Balderas plans to fight for more resources for NNMC
As the Honorable Hector Balderas’ second term New Mexico Attorney General comes to a close due to term limits, he is preparing to take up the reigns as president of Northern New Mexico College (NNMC). Balderas will assume his new leadership role on January 1, 2023.
The NNMC Board of Regents voted unanimously on December 8 to confirm Balderas as Northern’s next president. The contract approved by the board is from Jan. 1, 2023 – June 30, 2026, with a salary of $232,500 a year.
“I’m inspired that the community is getting involved in our planning process. I’m looking forward to partnering with the community and know they are excited about positive change,” Balderas said. “I’m honored that the regents, faculty and staff will collaborate with me as we take on Northern New Mexico College into the future, building on student success and institutional development. We’re going to enhance the student experience, creating opportunities for them in transformational, educational and professional opportunities.”

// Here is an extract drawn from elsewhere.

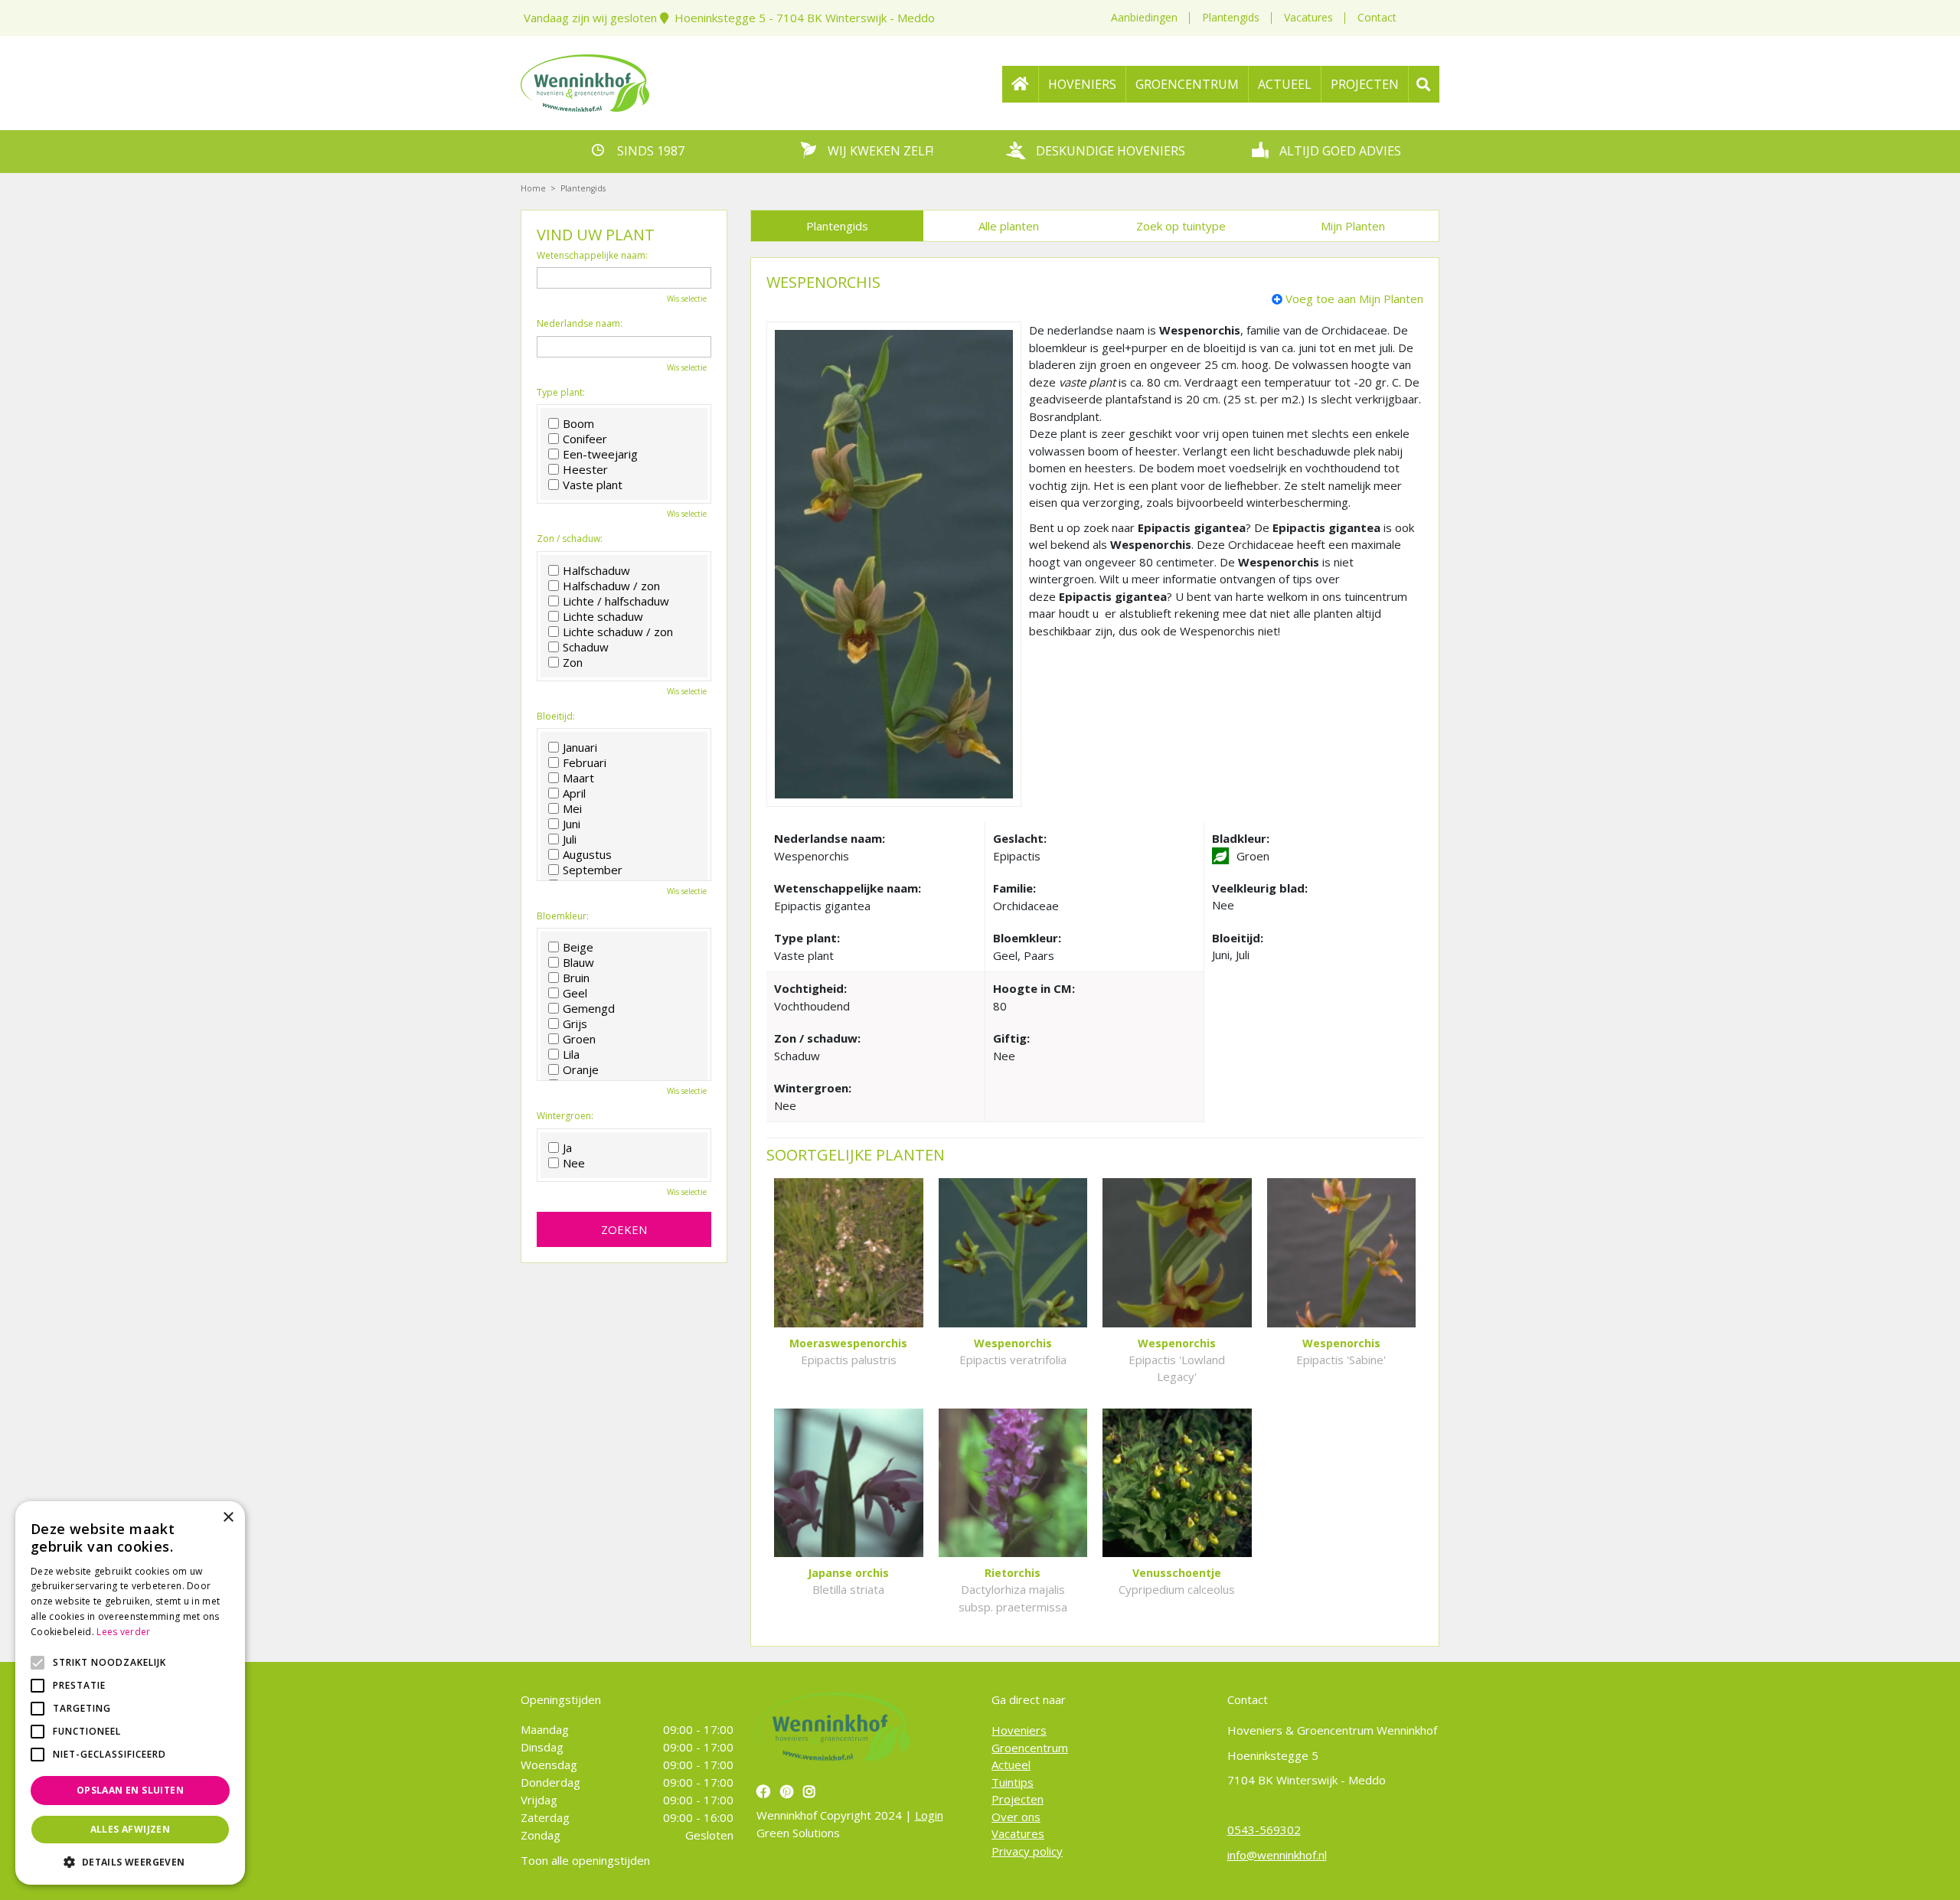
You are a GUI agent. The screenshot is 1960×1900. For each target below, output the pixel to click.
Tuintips (1012, 1782)
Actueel (1011, 1764)
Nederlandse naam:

During the candidate interview process, Balderas stressed that he sees himself in Northern’s students, speaking about his own struggles to succeed as a student from Northern New Mexico with limited resources. He overcame those obstacles to earn a Bachelor of Arts in Political Science from New Mexico Highlands University and a Juris Doctor degree from the University of New Mexico Law School.
Balderas vowed to use his leadership experience managing large state agencies, working with the legislature and his ability to build coalitions and bring opposing constituencies together to fight for more resources for NNMC and its students. He sees inequities in how the legislature allocates funding between large and small higher education institutions and believes he has the skills to address that issue.
Balderas’ career has been marked by a passion for public service. After earning degrees from New Mexico Highlands University and the University of New Mexico Law School, he turned down opportunities to work in the private sector to become Bernalillo County Assistant District Attorney.
At the age of 29, Balderas ran for a seat in the New Mexico House of Representatives, where he worked with legislators on both sides of the aisle. The New Mexico State Bar Association acknowledged his achievements by naming Balderas Outstanding Young Lawyer of New Mexico for 2006.
Balderas was elected as N.M. state auditor in 2006, where he had oversight of $60 billion in assets collectively held by over 1,000 New Mexico government entities. During his time as auditor he exposed corruption and mismanagement of taxpayer funds, fought for government transparency and worked to hold public officials accountable.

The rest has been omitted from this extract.